This Form 8-K is filed separately by Texas Utilities Company, doing business as
TXU Corp. ("TXU"), and its indirect wholly-owned subsidiary, TXU Europe Limited
("TXU Europe"). Information contained herein relating only to TXU is filed
solely by TXU. TXU Europe makes no representation as to the information filed
solely by TXU.

ITEM 5.   OTHER EVENTS.

TXU and TXU Europe
- ------------------

          On March 13, 2000, TXU Europe (Espana) S.L., a subsidiary of TXU
Europe, announced its intention to make a cash offer to acquire all of the
shares of Hidroelectrica del Cantabrico, S.A. ("Hidrocantabrico") that TXU
Europe does not currently own. Hidrocantabrico is a vertically integrated
Spanish energy company. It is the fourth largest Spanish energy company and is
based in the Asturias region in northern Spain. Hidrocantabrico has
approximately 520,000 electricity customers and over 115,000 natural gas
customers. It also has over 2,100 MW of installed generating capacity with a
generation market share of approximately 7%. TXU Europe and Hidrocantabrico also
are partners in Synergia Trading, S.A., an equally-owned joint venture which
trades energy in the Spanish market.

          The offer is subject to a number of conditions, including, among
others, authorization by the CNMV, or Spanish Securities Exchange, in Spain,
approval by European Union competition authorities and TXU Europe acquiring
sufficient shares such that it would hold at least 51% of Hidrocantabrico after
the transaction is completed.
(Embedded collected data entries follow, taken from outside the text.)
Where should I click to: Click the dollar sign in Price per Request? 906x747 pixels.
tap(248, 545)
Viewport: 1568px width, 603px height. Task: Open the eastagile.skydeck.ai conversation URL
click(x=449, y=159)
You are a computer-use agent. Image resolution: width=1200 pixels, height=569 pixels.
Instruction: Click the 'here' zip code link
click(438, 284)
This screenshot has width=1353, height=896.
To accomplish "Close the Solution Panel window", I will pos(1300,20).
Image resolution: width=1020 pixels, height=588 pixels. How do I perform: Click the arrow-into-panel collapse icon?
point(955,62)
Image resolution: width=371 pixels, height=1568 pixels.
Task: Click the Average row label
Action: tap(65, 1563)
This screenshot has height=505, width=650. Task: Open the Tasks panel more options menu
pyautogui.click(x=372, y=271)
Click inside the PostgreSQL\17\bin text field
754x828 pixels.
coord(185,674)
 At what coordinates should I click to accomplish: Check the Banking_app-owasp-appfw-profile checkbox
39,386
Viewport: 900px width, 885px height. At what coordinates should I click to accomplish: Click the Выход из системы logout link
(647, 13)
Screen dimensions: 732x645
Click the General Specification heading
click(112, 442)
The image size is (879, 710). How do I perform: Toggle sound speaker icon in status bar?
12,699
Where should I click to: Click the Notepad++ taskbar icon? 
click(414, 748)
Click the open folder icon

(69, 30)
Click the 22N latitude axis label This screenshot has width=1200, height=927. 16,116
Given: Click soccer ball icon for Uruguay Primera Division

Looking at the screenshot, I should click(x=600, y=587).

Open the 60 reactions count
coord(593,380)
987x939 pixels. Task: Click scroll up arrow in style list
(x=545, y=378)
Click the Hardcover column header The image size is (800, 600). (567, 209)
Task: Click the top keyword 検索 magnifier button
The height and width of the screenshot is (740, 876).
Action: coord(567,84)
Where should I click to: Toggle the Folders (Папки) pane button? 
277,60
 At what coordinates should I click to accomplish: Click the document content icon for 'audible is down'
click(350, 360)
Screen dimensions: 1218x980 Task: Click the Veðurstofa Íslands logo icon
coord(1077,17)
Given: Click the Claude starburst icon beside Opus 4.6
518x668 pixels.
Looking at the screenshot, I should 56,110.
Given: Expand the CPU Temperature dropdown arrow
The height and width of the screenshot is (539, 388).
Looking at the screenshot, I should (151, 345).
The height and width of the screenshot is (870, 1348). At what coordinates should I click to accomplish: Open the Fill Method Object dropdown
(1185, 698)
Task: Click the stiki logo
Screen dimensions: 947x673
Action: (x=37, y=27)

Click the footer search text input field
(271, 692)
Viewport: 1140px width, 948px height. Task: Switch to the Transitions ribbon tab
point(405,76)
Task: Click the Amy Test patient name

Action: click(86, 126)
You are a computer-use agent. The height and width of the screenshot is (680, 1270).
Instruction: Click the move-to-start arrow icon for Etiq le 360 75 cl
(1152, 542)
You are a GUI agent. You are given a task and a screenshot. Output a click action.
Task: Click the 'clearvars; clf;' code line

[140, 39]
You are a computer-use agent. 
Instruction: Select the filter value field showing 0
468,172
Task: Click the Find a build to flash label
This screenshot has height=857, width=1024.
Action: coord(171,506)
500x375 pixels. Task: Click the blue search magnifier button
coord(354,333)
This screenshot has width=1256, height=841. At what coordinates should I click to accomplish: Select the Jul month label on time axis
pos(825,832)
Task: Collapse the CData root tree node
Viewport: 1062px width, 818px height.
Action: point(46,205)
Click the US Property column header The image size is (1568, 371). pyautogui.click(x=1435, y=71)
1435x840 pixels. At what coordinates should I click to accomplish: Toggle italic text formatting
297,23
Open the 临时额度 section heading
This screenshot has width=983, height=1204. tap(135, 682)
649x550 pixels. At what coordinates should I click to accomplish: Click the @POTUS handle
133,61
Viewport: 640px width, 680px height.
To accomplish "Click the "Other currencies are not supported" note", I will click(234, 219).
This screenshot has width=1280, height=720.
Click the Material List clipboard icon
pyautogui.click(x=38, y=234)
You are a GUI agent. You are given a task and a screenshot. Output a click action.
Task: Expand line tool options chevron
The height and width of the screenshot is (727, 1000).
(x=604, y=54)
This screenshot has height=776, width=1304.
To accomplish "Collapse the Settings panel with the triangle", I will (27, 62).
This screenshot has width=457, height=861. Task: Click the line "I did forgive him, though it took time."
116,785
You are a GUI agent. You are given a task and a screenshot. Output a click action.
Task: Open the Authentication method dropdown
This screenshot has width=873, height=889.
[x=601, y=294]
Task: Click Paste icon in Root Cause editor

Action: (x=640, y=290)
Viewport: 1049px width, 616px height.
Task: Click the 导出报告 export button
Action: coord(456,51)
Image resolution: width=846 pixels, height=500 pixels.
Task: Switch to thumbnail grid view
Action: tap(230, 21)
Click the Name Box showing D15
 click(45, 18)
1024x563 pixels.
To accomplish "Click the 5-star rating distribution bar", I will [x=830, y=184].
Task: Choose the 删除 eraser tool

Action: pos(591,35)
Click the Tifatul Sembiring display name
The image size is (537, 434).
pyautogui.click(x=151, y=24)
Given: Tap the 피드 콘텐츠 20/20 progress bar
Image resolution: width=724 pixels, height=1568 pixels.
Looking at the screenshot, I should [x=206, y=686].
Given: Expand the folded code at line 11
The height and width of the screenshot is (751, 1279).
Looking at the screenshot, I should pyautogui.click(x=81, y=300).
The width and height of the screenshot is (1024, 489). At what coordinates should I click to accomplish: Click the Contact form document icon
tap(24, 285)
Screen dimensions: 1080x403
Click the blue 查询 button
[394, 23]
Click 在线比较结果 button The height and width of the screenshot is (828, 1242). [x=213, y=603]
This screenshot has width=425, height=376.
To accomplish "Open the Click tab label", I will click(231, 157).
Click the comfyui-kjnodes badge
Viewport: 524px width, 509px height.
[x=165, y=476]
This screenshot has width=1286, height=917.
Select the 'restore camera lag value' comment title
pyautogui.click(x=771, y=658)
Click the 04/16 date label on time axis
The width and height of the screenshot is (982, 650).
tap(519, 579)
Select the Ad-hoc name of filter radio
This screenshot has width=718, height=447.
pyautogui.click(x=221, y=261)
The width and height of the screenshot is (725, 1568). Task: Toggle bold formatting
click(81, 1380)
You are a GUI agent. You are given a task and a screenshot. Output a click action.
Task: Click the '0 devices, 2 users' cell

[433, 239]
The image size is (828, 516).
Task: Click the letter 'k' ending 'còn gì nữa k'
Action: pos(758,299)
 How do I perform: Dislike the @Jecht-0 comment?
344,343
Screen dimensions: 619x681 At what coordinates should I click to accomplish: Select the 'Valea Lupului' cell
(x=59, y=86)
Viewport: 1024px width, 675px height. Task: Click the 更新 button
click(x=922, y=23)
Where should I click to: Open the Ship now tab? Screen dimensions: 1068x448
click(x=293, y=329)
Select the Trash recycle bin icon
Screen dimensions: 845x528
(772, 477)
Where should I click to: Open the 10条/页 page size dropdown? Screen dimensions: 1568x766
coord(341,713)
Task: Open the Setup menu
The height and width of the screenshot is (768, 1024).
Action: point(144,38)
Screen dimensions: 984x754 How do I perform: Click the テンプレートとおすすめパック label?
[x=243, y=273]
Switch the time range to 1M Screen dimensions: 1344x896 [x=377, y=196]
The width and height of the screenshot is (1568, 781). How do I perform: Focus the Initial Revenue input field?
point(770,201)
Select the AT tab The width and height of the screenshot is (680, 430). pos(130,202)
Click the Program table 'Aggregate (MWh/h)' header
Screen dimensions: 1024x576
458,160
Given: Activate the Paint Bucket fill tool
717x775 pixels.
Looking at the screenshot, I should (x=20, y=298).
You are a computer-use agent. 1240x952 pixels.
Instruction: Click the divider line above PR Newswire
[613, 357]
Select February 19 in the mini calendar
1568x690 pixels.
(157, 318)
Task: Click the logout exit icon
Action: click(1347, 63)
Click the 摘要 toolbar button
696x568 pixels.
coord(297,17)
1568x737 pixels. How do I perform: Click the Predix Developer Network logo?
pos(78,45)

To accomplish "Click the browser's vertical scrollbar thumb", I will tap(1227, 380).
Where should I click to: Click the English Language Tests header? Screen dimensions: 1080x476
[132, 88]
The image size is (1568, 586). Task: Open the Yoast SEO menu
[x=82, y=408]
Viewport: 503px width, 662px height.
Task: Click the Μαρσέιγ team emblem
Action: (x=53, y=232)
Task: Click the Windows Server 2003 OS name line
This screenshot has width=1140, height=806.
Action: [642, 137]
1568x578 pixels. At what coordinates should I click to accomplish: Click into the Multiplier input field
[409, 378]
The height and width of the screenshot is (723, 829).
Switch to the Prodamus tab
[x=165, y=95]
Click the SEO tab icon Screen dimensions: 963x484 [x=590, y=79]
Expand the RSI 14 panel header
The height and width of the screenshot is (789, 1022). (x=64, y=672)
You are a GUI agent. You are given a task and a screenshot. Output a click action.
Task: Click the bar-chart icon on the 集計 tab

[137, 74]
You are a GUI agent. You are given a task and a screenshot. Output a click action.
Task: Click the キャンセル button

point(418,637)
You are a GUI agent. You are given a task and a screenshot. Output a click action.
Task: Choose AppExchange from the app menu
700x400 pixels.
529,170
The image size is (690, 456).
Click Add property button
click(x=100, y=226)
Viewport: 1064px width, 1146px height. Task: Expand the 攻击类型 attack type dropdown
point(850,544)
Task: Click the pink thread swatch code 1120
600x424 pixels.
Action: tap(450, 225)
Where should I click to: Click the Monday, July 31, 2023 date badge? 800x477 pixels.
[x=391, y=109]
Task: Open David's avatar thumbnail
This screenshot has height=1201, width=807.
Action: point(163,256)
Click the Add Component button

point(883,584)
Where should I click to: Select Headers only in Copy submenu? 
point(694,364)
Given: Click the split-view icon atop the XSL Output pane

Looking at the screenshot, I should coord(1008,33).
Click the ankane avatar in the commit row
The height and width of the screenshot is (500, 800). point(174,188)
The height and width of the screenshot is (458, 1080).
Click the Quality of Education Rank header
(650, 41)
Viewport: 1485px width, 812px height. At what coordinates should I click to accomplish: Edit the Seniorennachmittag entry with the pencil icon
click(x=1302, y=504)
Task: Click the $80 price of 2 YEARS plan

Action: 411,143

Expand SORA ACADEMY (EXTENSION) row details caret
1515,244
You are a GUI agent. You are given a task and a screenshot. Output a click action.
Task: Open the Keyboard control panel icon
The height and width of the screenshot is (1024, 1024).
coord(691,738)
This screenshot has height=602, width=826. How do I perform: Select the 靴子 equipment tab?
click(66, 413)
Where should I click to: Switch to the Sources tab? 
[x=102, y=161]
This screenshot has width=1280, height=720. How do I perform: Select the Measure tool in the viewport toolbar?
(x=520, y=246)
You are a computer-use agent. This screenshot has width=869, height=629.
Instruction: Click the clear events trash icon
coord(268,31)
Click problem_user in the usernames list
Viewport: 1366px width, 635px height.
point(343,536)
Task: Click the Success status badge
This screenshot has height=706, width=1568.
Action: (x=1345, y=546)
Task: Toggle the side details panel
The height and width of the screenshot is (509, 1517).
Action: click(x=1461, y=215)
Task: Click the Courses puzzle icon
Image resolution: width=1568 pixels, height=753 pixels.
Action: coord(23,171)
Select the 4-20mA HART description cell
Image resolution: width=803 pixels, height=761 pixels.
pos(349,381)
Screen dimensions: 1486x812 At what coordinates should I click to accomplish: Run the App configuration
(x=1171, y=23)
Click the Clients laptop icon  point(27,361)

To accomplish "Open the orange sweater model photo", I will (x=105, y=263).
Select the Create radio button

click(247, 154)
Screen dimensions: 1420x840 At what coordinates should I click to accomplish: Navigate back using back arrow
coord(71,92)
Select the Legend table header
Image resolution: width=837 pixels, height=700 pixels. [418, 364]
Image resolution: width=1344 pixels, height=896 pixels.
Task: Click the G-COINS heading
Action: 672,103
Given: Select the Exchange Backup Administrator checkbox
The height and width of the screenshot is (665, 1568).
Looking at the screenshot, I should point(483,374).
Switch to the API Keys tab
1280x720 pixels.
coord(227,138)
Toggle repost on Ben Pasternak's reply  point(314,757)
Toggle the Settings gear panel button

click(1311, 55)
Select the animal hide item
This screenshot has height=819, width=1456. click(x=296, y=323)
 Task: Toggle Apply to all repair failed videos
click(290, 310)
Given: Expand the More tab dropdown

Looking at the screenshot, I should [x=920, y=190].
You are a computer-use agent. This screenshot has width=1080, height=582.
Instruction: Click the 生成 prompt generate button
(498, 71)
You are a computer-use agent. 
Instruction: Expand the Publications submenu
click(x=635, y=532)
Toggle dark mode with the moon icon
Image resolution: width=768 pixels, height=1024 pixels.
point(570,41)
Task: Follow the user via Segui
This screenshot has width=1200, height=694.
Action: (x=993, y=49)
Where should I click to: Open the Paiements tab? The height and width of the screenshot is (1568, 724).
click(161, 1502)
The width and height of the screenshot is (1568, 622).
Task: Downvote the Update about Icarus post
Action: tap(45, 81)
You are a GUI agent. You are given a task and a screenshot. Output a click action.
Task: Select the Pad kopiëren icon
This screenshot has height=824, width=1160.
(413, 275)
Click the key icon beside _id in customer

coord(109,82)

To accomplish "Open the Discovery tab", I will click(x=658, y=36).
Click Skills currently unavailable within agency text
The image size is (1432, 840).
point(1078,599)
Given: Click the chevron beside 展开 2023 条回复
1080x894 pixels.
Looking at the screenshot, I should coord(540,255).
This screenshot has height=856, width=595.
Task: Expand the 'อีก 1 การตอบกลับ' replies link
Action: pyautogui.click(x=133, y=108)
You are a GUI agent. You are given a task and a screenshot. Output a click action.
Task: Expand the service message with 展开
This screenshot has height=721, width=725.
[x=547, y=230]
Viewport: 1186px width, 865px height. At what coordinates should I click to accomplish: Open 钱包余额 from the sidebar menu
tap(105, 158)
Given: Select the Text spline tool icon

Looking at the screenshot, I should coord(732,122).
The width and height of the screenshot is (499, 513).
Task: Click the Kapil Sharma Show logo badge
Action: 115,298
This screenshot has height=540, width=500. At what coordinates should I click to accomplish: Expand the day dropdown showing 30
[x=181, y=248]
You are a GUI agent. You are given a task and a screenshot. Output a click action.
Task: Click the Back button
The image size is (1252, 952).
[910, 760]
The transaction is expected to close in the second
quarter of 2000.

          TXU Europe's offer of Euro 21.25 per share values the equity of
Hidrocantabrico at Euro 2.4 billion (US$2.3 billion). If the offer becomes
unconditional, TXU Europe intends to finance the acquisition through bank
borrowings and the issuance of preferred securities to its parent company, TXU
International Holdings Limited ("TXU International"). TXU International intends
to fund the purchase of the TXU Europe preferred securities through bank
borrowings guaranteed by TXU.

TXU
- ---

          On March 13, 2000, TXU announced that it had entered into an agreement
to acquire Fort Bend Communication Companies, Inc. ("FBCC") based in Katy,
Texas, near Houston, in a transaction that values the stock of FBCC at
approximately US$167 million. FBCC is a privately held company that provides
comprehensive communications services in Fort Bend, Harris, Waller and Brazoria
counties in Texas. It has 41,000 access lines in its regulated local exchange
territory and 4,000 competitive access lines in adjacent areas in and near
Houston. FBCC common and preferred stock will be exchanged for approximately
US$90 million of TXU common stock and approximately US$77 million in cash,
subject to certain adjustments. The transaction is expected to close in the
second quarter of 2000.

          Following the closing of the FBCC transaction, TXU expects to
facilitate the growth of its communications operations by contributing the
assets of TXU Communications Company and FBCC into a joint venture. This
transaction, if consummated, would enable TXU to retire debt and repurchase
common stock in an aggregate amount of up to US$1 billion.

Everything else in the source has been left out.